Alle 17 scade l’ultimatum, poi Mattarella darà l’incarico per il suo governo neutrale
Il Presidente aspetterà fino a metà pomeriggio. Poi darà uno sguardo alla pendola dietro la scrivania e, se nulla sarà successo, verso le cinque conferirà l’incarico per il «suo» governo. Come premier, Sergio Mattarella ha in mente un nome su cui i collaboratori più stretti sono riusciti finora a mantenere il segreto. L’incaricata (o incaricato) scioglierà in fretta la riserva, probabilmente sabato mattina prima che il Capo dello Stato si rechi a Dogliani per celebrare (quando si dice il caso) un grande predecessore, Luigi Einaudi. A sentire i frequentatori del Colle, la lista dei ministri è già sostanzialmente pronta, ma poi bisogna vedere se i papabili accetteranno un mandato che potrebbe essere piuttosto breve, giusto il tempo di accompagnare l’Italia a un voto-bis. Dobbiamo aspettarci numerose donne e personaggi che, assicurano lassù, fisseranno uno standard per i futuri governi. Mattarella vuole ben figurare e, soprattutto, complicare la vita a quanti voteranno contro la sua «creatura», la settimana prossima in Parlamento.
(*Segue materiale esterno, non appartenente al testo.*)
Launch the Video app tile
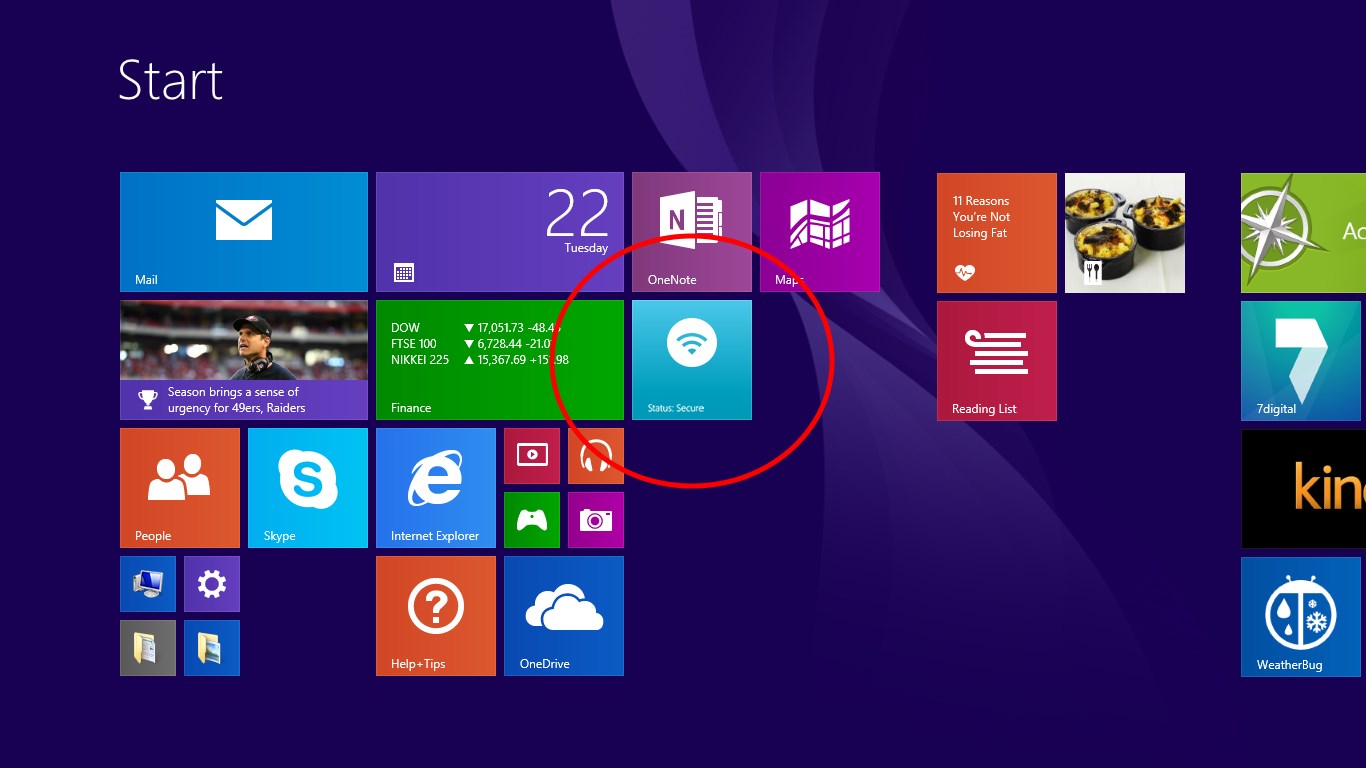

Se stamane, invece, accadranno fatti nuovi, Mattarella sarà felicissimo (assicurano le solite fonti) di sospendere il conto alla rovescia. Non ci sarà bisogno di particolari formalità. In questi casi basta una telefonata al segretario generale, Ugo Zampetti, seguita magari da una pubblica dichiarazione di Luigi Di Maio e Matteo Salvini che dica: «L’accordo è fatto». Oppure «ci siamo vicini per davvero», nel qual caso potrebbe essere concessa una dilazione di 24 ore. Ma non sembra probabile. Alle antenne del Quirinale sono giunti ieri sera segnali discordanti; qualcuno annunciava la resa del Cav e altri che Berlusconi avrebbe resistito fino alla morte. E comunque, restava da sciogliere il nodo del premier: a chi sarebbe toccato tra Cinque stelle e Lega?
Sono, se ci si bada, gli stessi interrogativi di due mesi fa; la vera unica differenza è che nel pomeriggio scade il termine presidenziale e, in assenza di svolte decisive, partirà il treno del governo «di servizio», come Mattarella l’ha definito l’altra sera. L’accoglienza dei partiti non è stata fin qui fantastica; addirittura ieri Giorgia Meloni ha dato a Mattarella su Twitter del golpista, epiteto che con l’arbitro forse è meglio evitare. A proposito di arbitri: ricevendo al Quirinale la Juventus e il Milan, il presidente non si è negato una battuta con i «fischietti». «Saluto gli arbitri, miei colleghi», ha detto con un’aggiunta che si capisce dove va a parare: «Possono condurre bene la partita se hanno un certo aiuto di correttezza dai giocatori».
Partiti al bivio
Tutto fa ritenere che, nel dibattito in Parlamento, grillini e destre bocceranno l’esecutivo del Presidente. A quel punto, tempo poche ore, Mattarella firmerà il decreto di scioglimento. Leggi e regolamenti alla mano, la prima data utile per elezioni bis cadrà il 22 luglio, con milioni di italiani in vacanza e altri milioni che preferiranno la domenica al mare. Per i partiti, nessuno escluso, un rischio e un azzardo. Tuttavia a Mattarella non sarà consentito spostare il voto a settembre se il Parlamento non glielo chiederà espressamente. Per esempio con una mozione sottoscritta da tutti i partiti. Oppure attraverso qualche forma di sostegno indiretto al governo presidenziale, che permetta almeno di superare agosto. Posti davanti al dilemma tra elezioni in piena estate e un’astensione «tecnica», è possibile che quanti oggi gridano «al voto al voto» si acconcino a preferire la seconda strada.